Segment Open

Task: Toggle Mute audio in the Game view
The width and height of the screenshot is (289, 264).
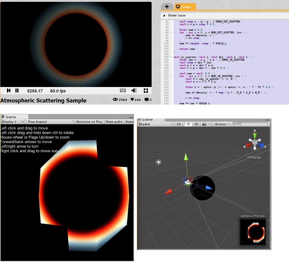Action: (114, 122)
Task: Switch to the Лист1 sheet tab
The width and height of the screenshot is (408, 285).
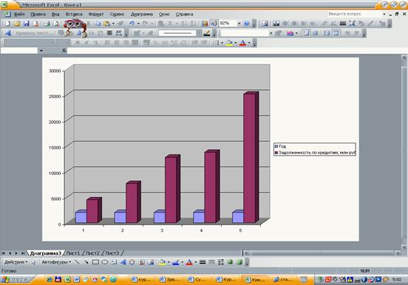Action: point(73,253)
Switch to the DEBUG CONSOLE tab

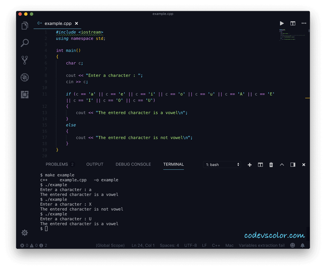133,164
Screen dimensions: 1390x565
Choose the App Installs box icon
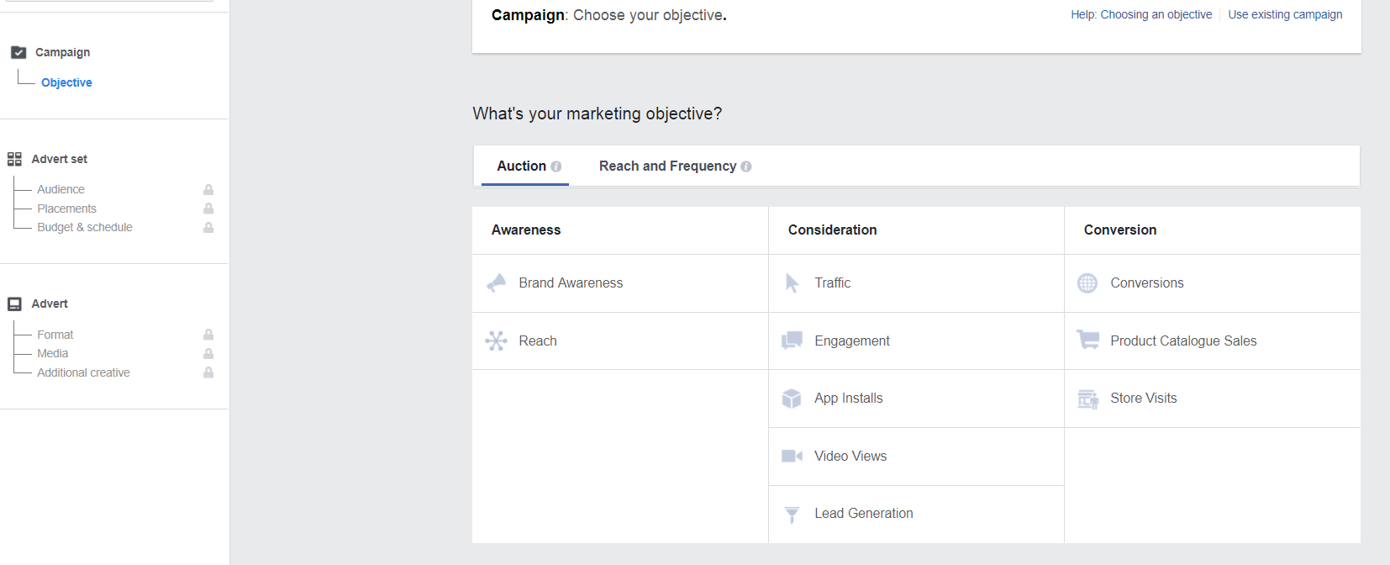792,399
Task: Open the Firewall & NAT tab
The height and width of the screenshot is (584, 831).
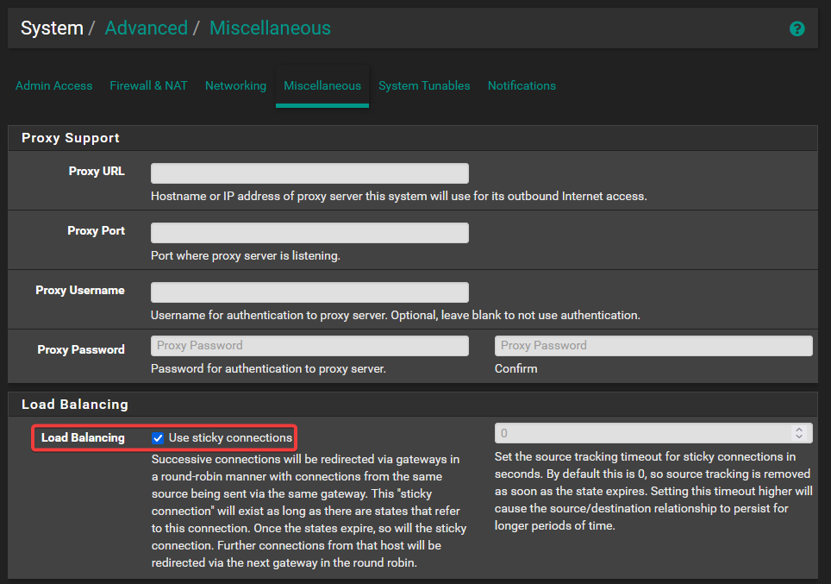Action: click(x=148, y=85)
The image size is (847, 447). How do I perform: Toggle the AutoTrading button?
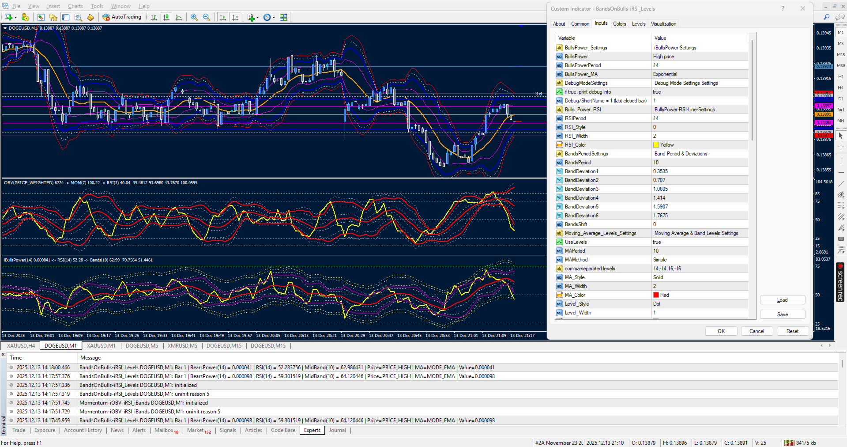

Segment Closed

• _YOUR ASSIGNMENT_
In the entries above, find every line holding the word "Toggle" and copy it out.

• _RESULT OF THIS TASK_
Task: Toggle Mute audio in the Game view
The image size is (847, 447). How do I perform: Toggle the AutoTrading button?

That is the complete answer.